Le cas a aussi été soumis à la commission plagiat de la FNEGE car il ne s’agissait pas d’un plagiat interne à CCA, cas pour lesquels l’AFC a mis en place une commission éthique. La FNEGE a reconnu le problème et a donné droit aux auteurs et à CCA. À toutes fins, disons-le tout de suite, cette pratique n’est pas acceptable. Il est important de le rappeler puisqu’un des auteurs nous dit qu’il ne savait pas que cela n’était pas acceptable. Les réactions des différentes parties prenantes sont intéressantes.

L’un des auteurs nie les faits puis finit par faire amende honorable en expliquant qu’il ne pensait pas mal faire. Errare humanum est… Pour l’autre auteur, la réaction est plus intéressante. La réponse fut d’abord un long silence, puis « je n’ai écrit qu’un bout de l’introduction et de la conclusion, voyez mon co-auteur ». Faut-il rappeler que vous vous engagez dès lors que vous signez ? Comment faut-il interpréter une telle pratique ? Quel est l’intérêt d’accepter un co-auteur aussi peu productif ? À tout le moins cela soulève des questions en termes d’évaluation de la recherche et de ses acteurs.

Le directeur de la recherche de l’École a réagi vivement en menaçant d’attaques en diffamation. L’argument était que la revue américaine, questionnée sur le sujet, n’avait rien trouvé à redire à l’affaire. L’École prendra-t-elle des mesures à l’égard de chercheurs qui entachent sa réputation ?

Nous ne ferons qu’évoquer les douces pressions reçues de collègues soucieux de nous éclairer.  Si certains l’ont fait avec beaucoup de tact et de pertinence puisqu’il était de l’une des institutions d’appartenance des chercheurs, d’autres ont été un peu étonnants, s’immisçant dans une affaire où on ne les attendait pas. Nous nous demandons toujours pourquoi ? La revue est aussi un cas intéressant. Elle ne détecte pas de plagiat et ne voit rien à redire au cas quand il lui est soumis. Il faut dire qu’elle accepte beaucoup d’articles issus de l’un des protagonistes de cette affaire (14 articles paraît-il en 2013…). On travaille donc en confiance et entre professionnels. Il est étonnant de voir à quel point le texte de CCA, traduit très fidèlement, n’a pas été altéré par le processus de révision. Il est pourtant courant que le processus de révision amène une réécriture complète de des passages entiers, notamment des justifications, et des conclusions parce qu’un idiot de réviseur ne les a pas compris. Mais dans ce cas, les réviseurs ont dû implicitement être convaincus par la qualité de l’article de CCA puisqu’ils n’ont rien trouvé à y redire…

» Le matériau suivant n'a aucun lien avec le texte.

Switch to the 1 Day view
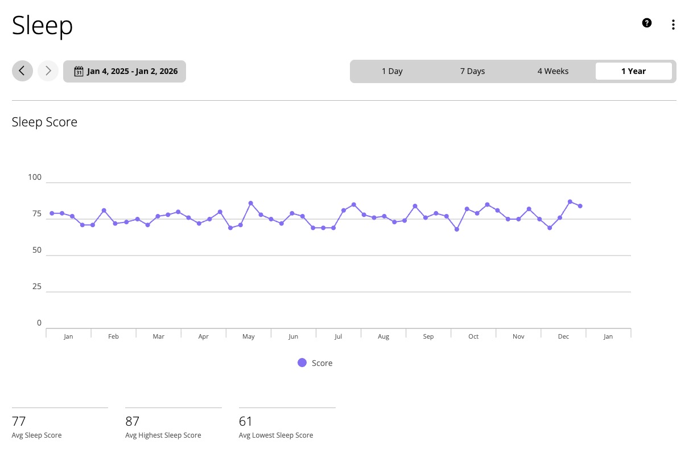This screenshot has height=465, width=693. coord(392,71)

À moins que le processus de révision ne soit pas aussi rigoureux que ce que l’on pourrait attendre d’une revue de rang 3 CNRS… Enfin, la revue a accepté de, non pas retirer l’article, mais d’en produire une version où les passages incriminés seraient réécrits. Chacun appréciera le sérieux de cette procédure. Ah ces Français ! Toujours en train de tricher ? Eh bien non, nous ne sommes pas les seuls. À l’international, on rencontre aussi des cas intéressant ; tapez par exemple le nom de la King Abdulaziz University. La prouesse de figurer ainsi dans de tels ranking prestigieux doit bien sûr s’accompagner d’une complète professionnalisation de l’écriture, et pas uniquement d’une politique de « recrutement » scientifique pour le moins douteuse. Rappelons aussi qu’il existe – il est vrai plutôt dans les sciences dites « dures » – des générateurs de faux articles scientifiques, et qui parfois arrivent même jusqu’à la publication ! Il peut alors s’avérer préférable de s’équiper de tels logiciels de génération automatique d’articles scientifiques, qui permettent au moins grâce à la randomisation du processus d’écriture d’éviter le plagiat.

Du coup, nous nous demandons à CCA, s’il ne faut pas s’inspirer du Journal of Universal Rejection afin de limiter les dégâts d’un développement scientifique débridé ?

Bref, nous avons encore beaucoup à apprendre."